> _GOAL OF THE EXERCISE_
Please copy every line of the data in which the string "logo" appears.

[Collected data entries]

=-=-=-=-=

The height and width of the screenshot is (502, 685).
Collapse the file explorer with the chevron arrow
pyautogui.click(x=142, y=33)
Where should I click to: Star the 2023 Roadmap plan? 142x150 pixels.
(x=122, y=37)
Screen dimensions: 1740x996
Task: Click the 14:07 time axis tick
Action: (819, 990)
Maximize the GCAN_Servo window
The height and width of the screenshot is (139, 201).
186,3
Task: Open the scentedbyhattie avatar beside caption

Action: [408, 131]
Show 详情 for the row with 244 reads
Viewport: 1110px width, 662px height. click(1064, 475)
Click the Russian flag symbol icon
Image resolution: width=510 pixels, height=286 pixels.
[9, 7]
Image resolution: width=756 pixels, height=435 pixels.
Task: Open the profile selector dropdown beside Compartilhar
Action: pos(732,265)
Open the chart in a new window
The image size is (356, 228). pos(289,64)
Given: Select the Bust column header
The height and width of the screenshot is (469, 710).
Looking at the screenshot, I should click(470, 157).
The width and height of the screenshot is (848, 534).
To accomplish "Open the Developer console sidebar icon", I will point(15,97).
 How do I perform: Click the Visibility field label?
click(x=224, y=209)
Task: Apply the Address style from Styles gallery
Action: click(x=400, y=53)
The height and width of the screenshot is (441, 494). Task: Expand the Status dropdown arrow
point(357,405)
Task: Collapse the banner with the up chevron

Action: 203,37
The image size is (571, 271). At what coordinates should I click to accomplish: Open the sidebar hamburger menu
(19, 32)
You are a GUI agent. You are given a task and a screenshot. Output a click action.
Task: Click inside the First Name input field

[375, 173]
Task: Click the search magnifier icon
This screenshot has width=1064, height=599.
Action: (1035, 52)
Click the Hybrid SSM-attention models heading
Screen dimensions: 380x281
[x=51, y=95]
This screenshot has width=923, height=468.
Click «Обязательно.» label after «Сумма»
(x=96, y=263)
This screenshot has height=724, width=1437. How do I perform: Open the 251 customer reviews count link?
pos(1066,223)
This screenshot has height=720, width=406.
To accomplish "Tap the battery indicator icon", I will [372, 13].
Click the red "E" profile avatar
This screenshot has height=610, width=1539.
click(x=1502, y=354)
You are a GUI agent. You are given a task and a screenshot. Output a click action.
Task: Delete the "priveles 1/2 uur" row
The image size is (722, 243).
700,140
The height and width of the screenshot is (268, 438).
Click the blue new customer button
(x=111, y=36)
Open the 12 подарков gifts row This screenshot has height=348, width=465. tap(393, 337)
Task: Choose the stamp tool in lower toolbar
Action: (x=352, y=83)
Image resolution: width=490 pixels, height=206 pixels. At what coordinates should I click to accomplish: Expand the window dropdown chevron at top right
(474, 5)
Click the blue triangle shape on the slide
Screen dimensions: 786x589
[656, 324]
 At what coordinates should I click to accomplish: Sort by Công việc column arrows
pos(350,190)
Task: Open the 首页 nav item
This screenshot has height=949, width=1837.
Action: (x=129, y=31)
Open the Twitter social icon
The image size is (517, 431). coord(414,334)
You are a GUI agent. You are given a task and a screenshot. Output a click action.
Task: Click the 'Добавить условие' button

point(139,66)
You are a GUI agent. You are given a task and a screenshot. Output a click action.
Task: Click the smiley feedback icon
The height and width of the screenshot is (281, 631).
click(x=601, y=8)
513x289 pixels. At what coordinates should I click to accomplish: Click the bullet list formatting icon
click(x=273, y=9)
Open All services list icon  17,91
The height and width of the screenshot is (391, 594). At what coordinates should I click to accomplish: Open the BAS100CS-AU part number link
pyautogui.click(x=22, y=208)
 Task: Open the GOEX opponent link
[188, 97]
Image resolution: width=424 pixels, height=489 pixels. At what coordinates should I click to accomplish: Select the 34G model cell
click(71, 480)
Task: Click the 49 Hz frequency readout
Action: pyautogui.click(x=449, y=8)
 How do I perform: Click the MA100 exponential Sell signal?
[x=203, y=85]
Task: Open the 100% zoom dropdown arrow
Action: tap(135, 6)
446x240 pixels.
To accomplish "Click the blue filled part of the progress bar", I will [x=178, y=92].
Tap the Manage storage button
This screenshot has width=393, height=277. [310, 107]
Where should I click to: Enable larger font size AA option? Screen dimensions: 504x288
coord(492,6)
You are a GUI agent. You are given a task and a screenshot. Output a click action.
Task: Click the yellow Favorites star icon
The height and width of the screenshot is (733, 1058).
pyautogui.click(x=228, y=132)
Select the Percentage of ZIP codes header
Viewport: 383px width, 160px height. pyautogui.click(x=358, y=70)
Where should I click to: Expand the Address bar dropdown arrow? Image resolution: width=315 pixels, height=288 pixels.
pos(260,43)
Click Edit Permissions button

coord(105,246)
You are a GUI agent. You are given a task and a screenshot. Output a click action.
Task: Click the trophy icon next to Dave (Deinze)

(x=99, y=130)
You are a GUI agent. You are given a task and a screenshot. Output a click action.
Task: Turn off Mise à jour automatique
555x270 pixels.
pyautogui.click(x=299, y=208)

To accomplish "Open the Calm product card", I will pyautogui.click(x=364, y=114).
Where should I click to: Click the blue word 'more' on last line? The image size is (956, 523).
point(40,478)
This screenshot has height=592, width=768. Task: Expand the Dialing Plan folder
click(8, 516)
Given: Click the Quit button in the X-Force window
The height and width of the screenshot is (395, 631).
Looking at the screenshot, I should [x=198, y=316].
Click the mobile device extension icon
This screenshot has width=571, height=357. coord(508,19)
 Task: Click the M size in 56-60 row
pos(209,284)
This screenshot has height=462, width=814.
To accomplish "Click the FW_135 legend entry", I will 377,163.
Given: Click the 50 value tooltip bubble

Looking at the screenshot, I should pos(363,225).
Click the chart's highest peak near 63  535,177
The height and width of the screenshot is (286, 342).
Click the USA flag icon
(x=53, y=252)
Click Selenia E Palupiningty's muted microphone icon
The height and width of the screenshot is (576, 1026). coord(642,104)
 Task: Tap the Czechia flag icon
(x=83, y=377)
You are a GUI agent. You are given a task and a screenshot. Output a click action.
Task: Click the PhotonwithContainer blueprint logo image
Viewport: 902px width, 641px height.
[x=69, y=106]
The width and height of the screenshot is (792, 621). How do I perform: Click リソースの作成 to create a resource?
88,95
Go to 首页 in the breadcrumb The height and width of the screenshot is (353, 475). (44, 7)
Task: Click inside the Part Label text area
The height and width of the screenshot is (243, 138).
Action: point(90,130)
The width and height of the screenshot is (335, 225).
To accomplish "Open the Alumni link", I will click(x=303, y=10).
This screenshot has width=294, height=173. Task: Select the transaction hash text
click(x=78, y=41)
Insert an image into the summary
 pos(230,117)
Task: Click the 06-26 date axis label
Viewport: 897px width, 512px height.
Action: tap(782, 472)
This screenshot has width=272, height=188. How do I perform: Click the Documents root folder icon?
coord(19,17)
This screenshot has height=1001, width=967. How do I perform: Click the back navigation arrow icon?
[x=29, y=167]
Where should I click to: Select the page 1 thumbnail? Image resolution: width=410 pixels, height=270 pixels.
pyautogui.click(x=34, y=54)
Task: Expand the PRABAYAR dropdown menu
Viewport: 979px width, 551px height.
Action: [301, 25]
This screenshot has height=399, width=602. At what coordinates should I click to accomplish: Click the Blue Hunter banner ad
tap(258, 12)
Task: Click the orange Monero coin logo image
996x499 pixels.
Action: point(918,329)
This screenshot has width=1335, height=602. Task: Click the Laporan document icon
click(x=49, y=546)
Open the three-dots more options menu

=-=-=-=-=

> _SOLUTION TO THE EXERCISE_
Task: Click the PhotonwithContainer blueprint logo image
Task: Click the orange Monero coin logo image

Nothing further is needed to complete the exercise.